When it comes to Cairo nightlife, there's an increasing variety of bars, clubs and pubs to choose from. There are, however, staples that have become second homes to nocturnal Cairenes; venues that have been there for what feels like forever; ones that you can turn to when experimenting with the newer venues is just too much of a hassle. For Maadi residents, the Red Onion has been one such place.

Looking quite small and demure from the outside, the bar and restaurant is located on one of Maadi's quieter side streets and is almost easy to miss. Stepping inside, you find yourself in a stuffy, dimly-lit space with off-white walls and several small tables occupied by loud crowds.

A rather confusing and loud playlist does nothing to compliment what looks to be a traditional Mediterranean theme that the interior design is trying almost too hard to portray. Ragheb Alama sings his heart out on one of his 2007 tracks followed by Usher's infamous 'Yeah' – you get the picture.

A waiter scurries amongst the clouds of smoke filling the air and is immediately by our side ready to take our order. When asked for menus, he simply said "we offer everything, just shoot" – a rather odd and quite perplexing response. Not actually wanting to order food, we dismissed the waiter's peculiar answer.

Whereas a can of regular soda will set you back 13LE, a Stella beer will cost you 20LE – it doesn't make sense, but little in Cairo ever does. While cocktail prices vary, they do so within reason. We opted for a Tequila Sunrise (30LE) and a whiskey and Coke (69LE).

Our drinks came within a few minutes accompanied by a small bowl of salted popcorn and another of Lupini beans, which were devoured within minutes and were, sadly, not refilled throughout the night.

The Tequila Sunrise was very peachy and refreshing, while the whiskey and Coke had a surprisingly large serving of whiskey – we aren't complaining.

Service wise, the waiters are quite efficient and you can always spot one standing somewhere nearby. The drinks arrived swiftly and were of sufficient quality, as well as comparatively very low prices.

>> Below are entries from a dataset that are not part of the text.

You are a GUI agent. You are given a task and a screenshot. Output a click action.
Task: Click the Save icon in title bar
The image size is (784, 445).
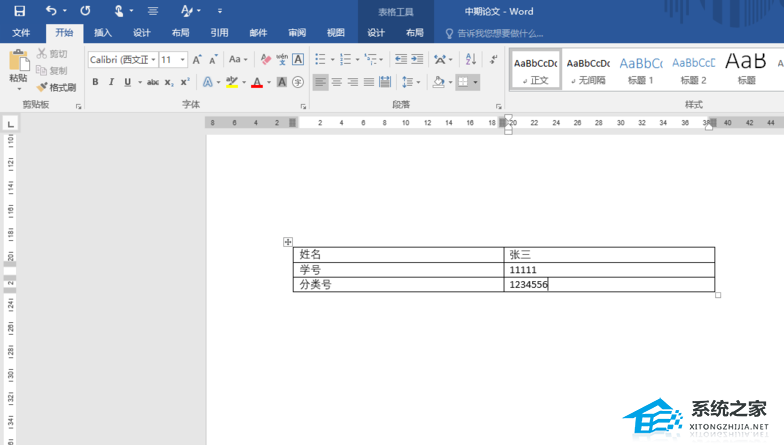(19, 11)
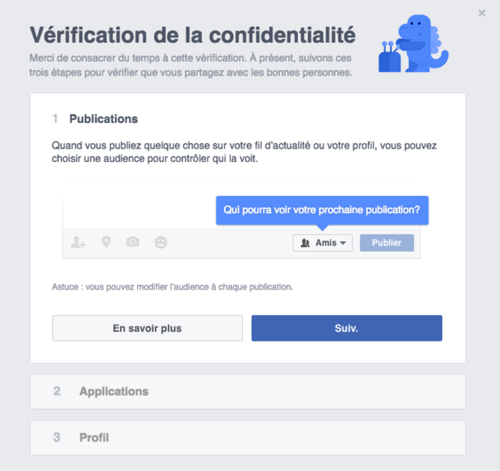The width and height of the screenshot is (500, 471).
Task: Click the friends silhouette icon beside Amis
Action: (305, 243)
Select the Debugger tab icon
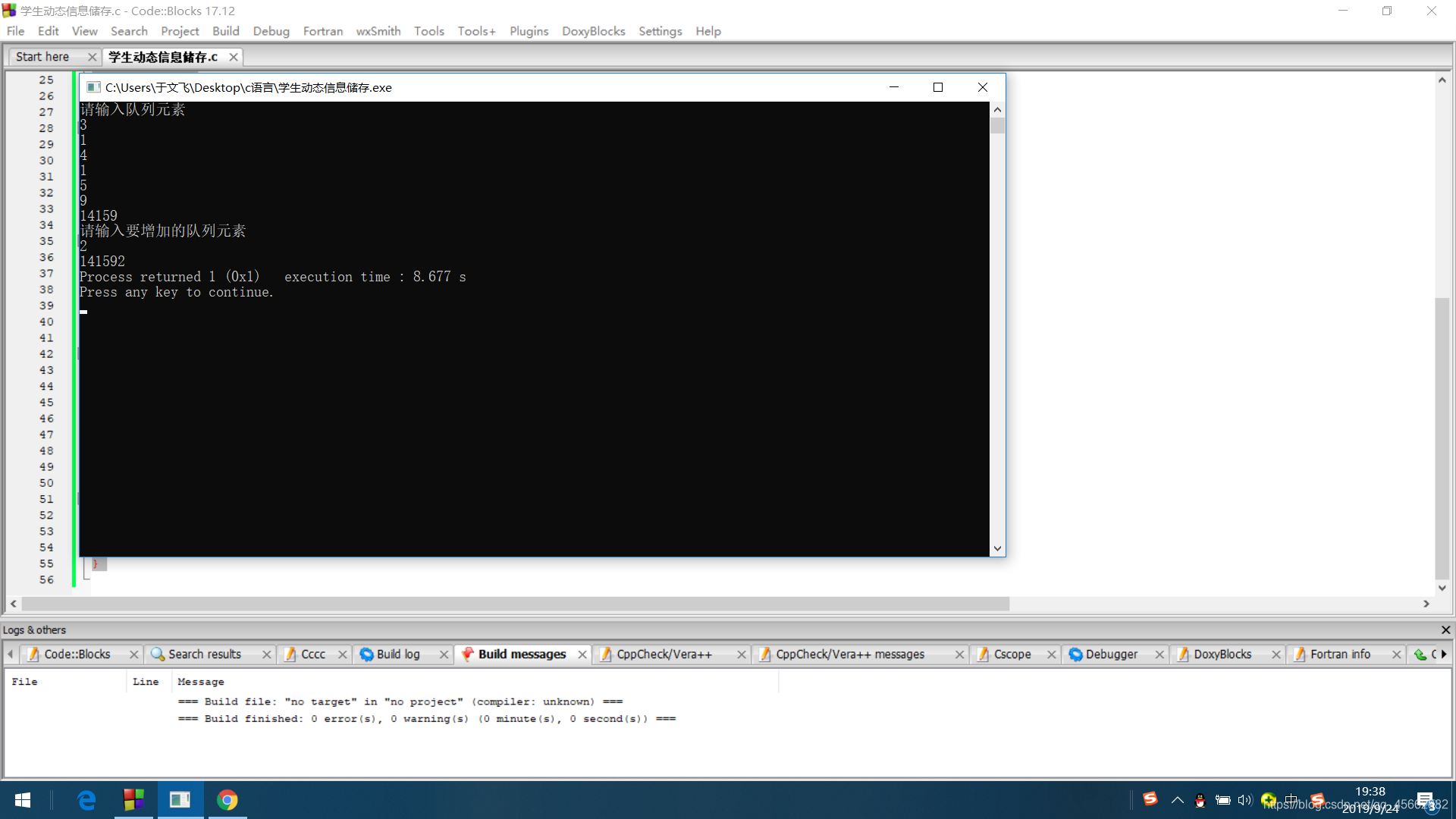The height and width of the screenshot is (819, 1456). 1075,654
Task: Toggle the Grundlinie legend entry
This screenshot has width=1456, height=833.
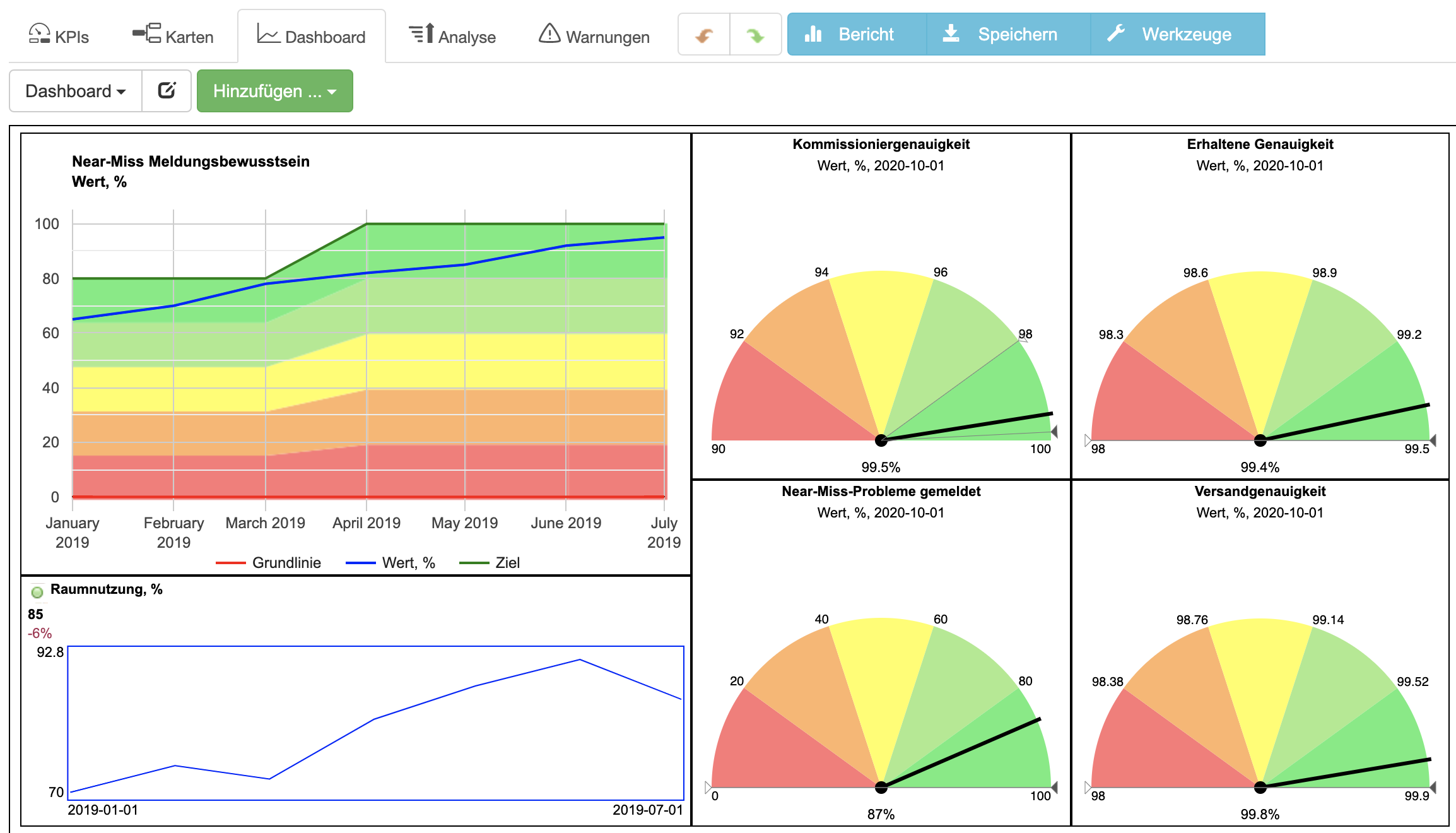Action: click(268, 562)
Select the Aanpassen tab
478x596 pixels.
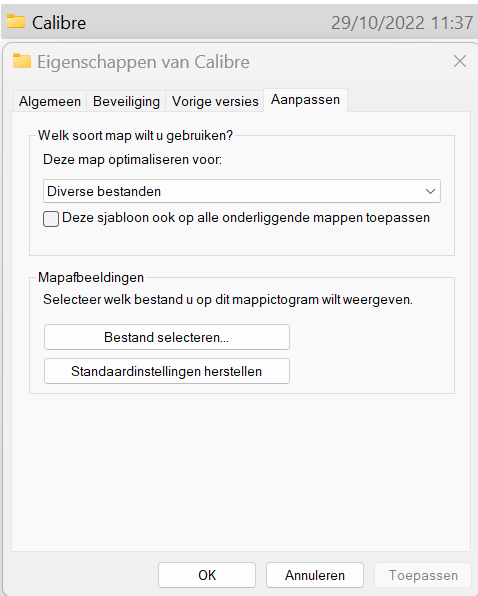[305, 100]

All in all, Red Onion has retained its satisfactory level of service and its interior hasn't changed at all. The loud crowds and even louder, outdated background music can, however, be a tad unsettling especially if you're simply looking to unwind after a long day. To compare the Red Onion with Cairo's more modern bars would be unfair, however; this is one nightlife spot that very much relies on a steady stream of regulars. You can by all means enjoy a night there, just don't expect five-star anything. Or four-star anything for that matter.